Image of a student walking on campus down the sidewalk between cherry trees

Monday, March 18, 2024

Anonymous

Suggested Readings: Psalm 20, Exodus 40:1-15, Hebrews 10:19-25

This past year has tested and refined my faith on many levels: my husband went through a season of unemployment, we struggled through infertility and loss, and we experienced a death in our family. In those moments and months when God felt silent, I felt challenged to examine and declare what I truly believed. When my circumstances say otherwise, is God still faithful? Does God keep His promises? Does the power of Christ still exist in sea-parting, life-raising, illness-healing ways? Seasons of doubt and struggle often reveal where our faith is honestly seated and challenge us to recommit with renewed fervency to the hope we have through Jesus.

Isaiah 50:7 contends,

For the Lord God will help Me; therefore I will not be disgraced; therefore I have set My face like a flint, and I know that I will not be ashamed.

Isaiah 50:7

This aptly connects to the “full assurance of faith” that today’s passage from Hebrews emphasizes. In the face of death itself, Christ found the Lord to be faithful, and we can have the same hope that our Father is for us and will help us. We are called to set our face like flint and resolve to remember why we have hope. The church calendar is vital because it calls us to remember and rehearse the story and faithfulness of God repeatedly, throughout the rhythm of our years.

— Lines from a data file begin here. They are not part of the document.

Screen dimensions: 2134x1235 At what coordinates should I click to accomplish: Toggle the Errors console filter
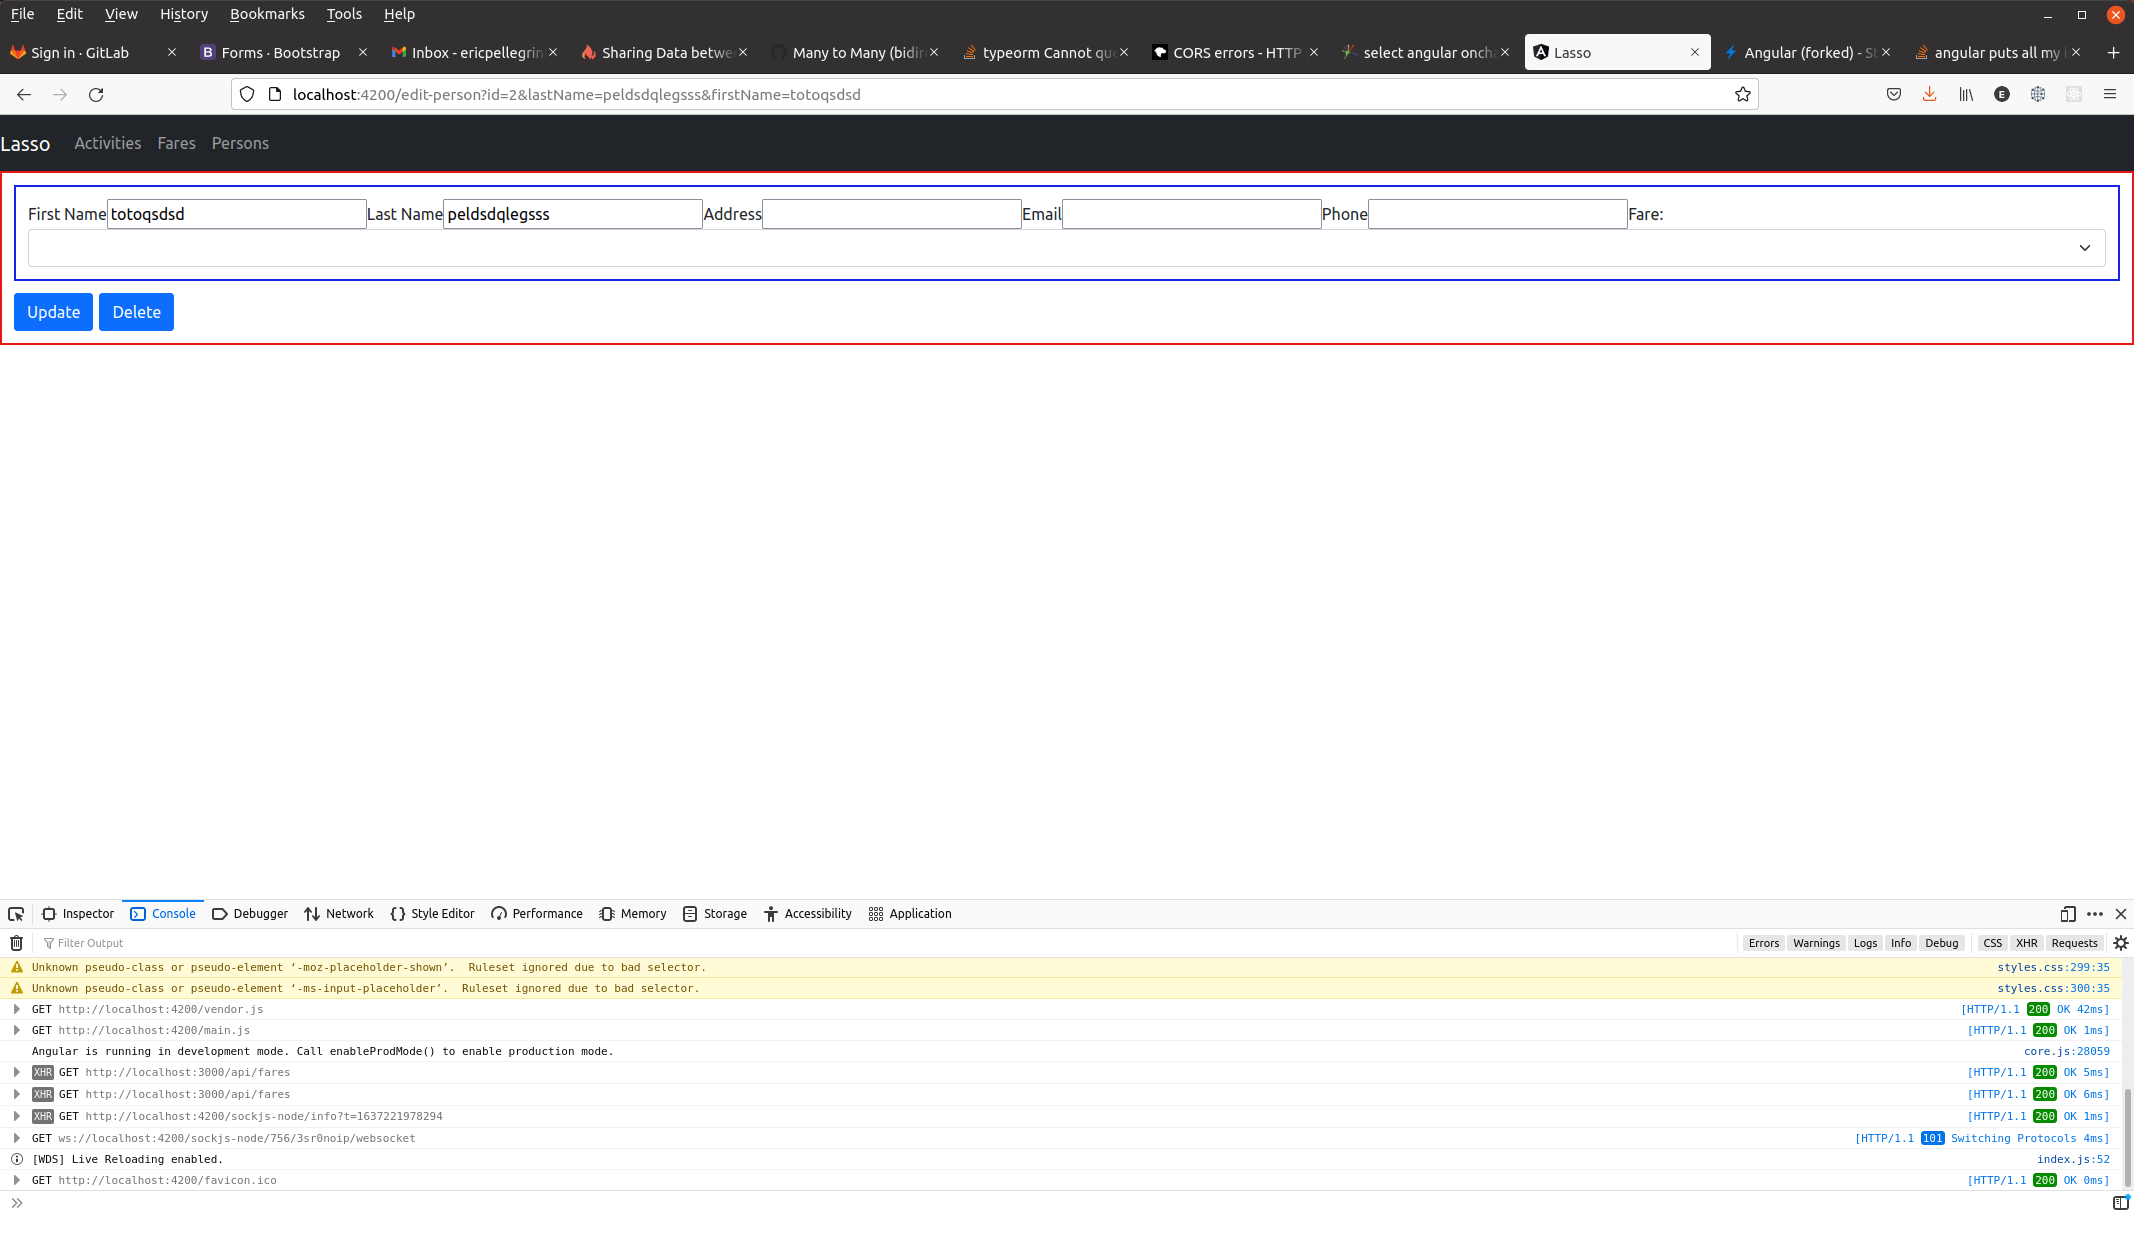click(x=1763, y=943)
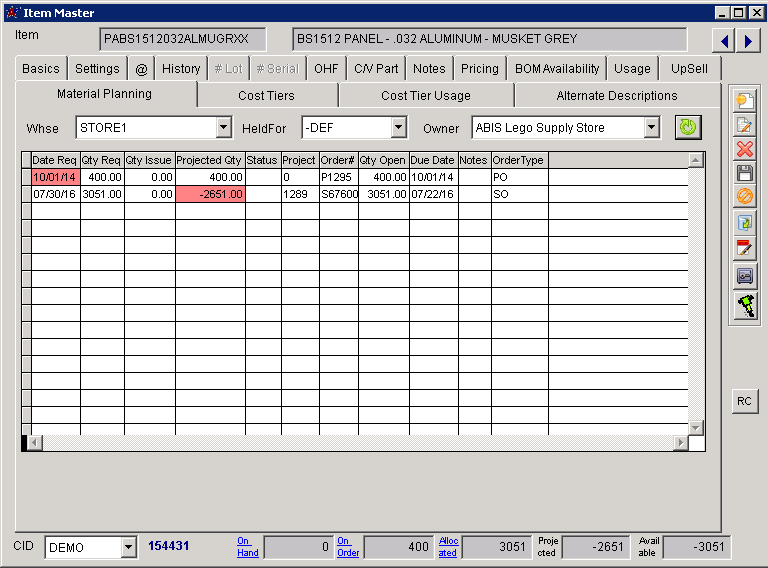Click the green pushpin icon

pos(745,306)
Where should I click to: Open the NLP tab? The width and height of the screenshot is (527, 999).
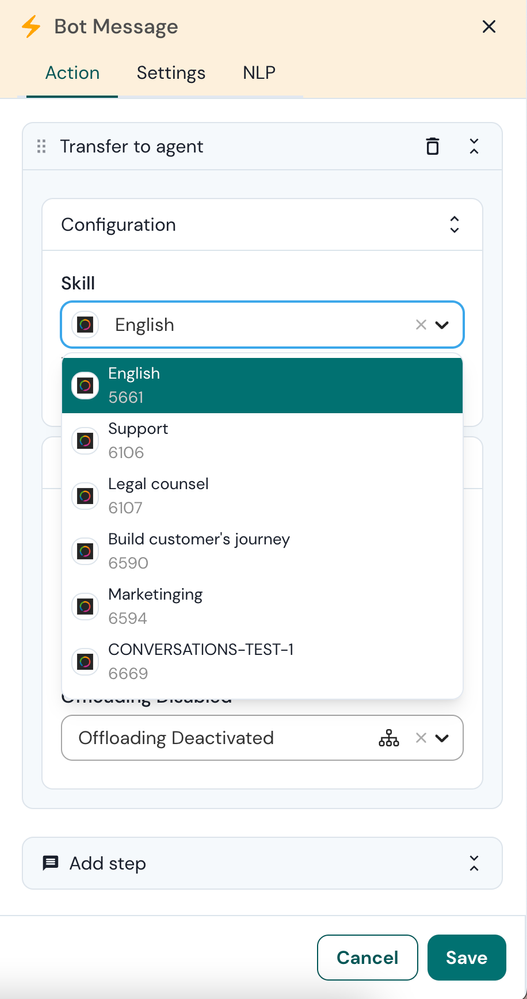[x=259, y=73]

Today’s excerpt from Hebrews offers us relevant life instruction: “let us draw near with a true heart in full assurance of faith…let us hold fast to the confession of our hope without wavering, for He who promised is faithful…let us consider one another in order to stir up love and good works, not forsaking the assembling of ourselves together…” We choose to continually draw near to God because we now have access to the presence of the living, loving, steadfast God. We can have hope in the midst of adversity, because He is faithful to His promises. And in all of this, we journey together in community, because encouragement and exhortation lead to the byproducts of love and good works. In this Lenten season, may we resolve to deeply experience the depth and beauty of our faith – that in the end, it’s not over until things are made whole, until justice is restored, until life and relationships flourish. Whether in God’s Kingdom on earth or in God’s Kingdom in heaven, our hope and faith will find fruition.